Monday, May 11, 2015

The Science-Literacy Connection

Bumblebees rejoice!
Yellow trout lilies provide
springtime sustenance.

I posted this haiku last week on Twitter and Facebook, but then I realized I wanted to share more than just the poem.

It all began with a joyful romp in the woods with my husband over the weekend. We knew the time was right for wildflowers, so we went out to see what we could find.

After much memory prodding while we were on the trail, I remembered that these little beauties are called yellow trout lilies (because the pattern on the leaves reminded people of the spots on a trout).

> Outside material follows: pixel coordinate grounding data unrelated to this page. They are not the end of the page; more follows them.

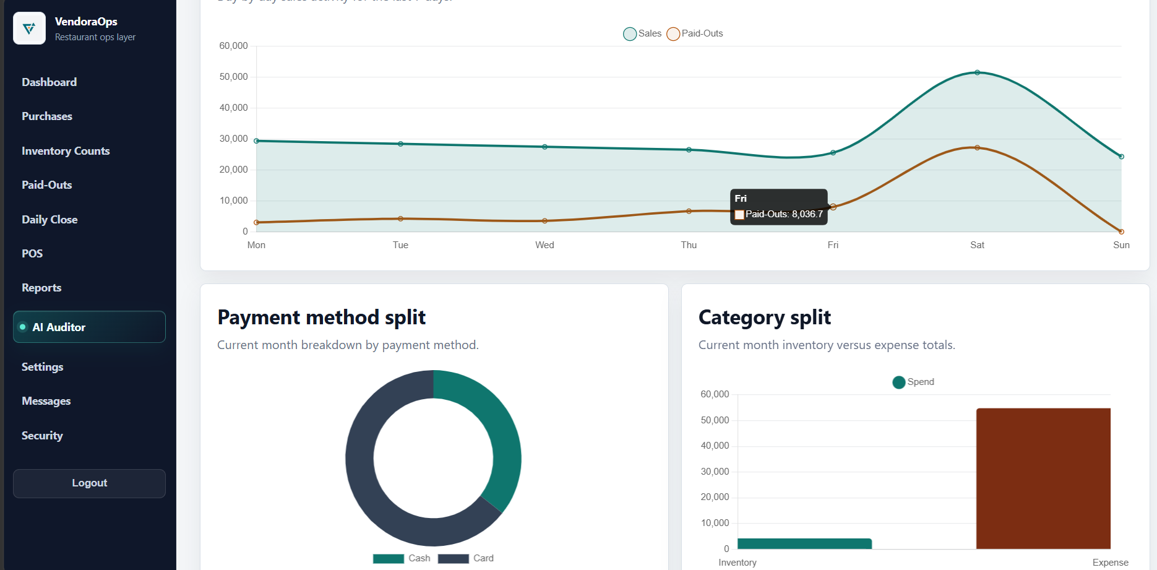Click the VendoraOps logo icon
Image resolution: width=1157 pixels, height=570 pixels.
point(29,28)
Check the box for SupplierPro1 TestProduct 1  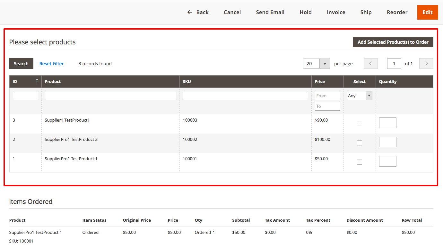(x=360, y=162)
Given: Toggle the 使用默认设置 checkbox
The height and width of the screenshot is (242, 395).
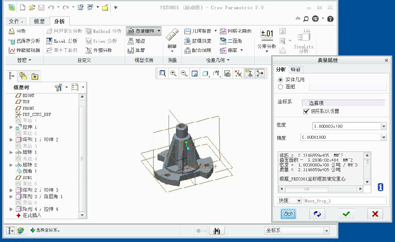Looking at the screenshot, I should (x=306, y=111).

We noticed mayflies landing on the flowers, so I wondered if they pollinate the plant. When we returned home, I did some quick research and discovered that early native bees, such as bumblebees, are the most common pollinators of trout lilies. And that inspired my haiku.

Wouldn't that make a great science lesson for kids?
1. Discover something in nature.
2. Write a wonder statement about it: "I wonder if mayflies pollinate yellow trout lilies."
3. Do some research to find the answer.
4. Document that new knowledge in a poem.

Because I wrote that haiku, I guarantee that I'll never forget what pollinates those flowers. Isn't that the kind of thing you'd like young explorers to be able to recall when they're 40, 50, 60 years old? And couldn't carrying that knowledge change the way they think about the natural world? I think it could.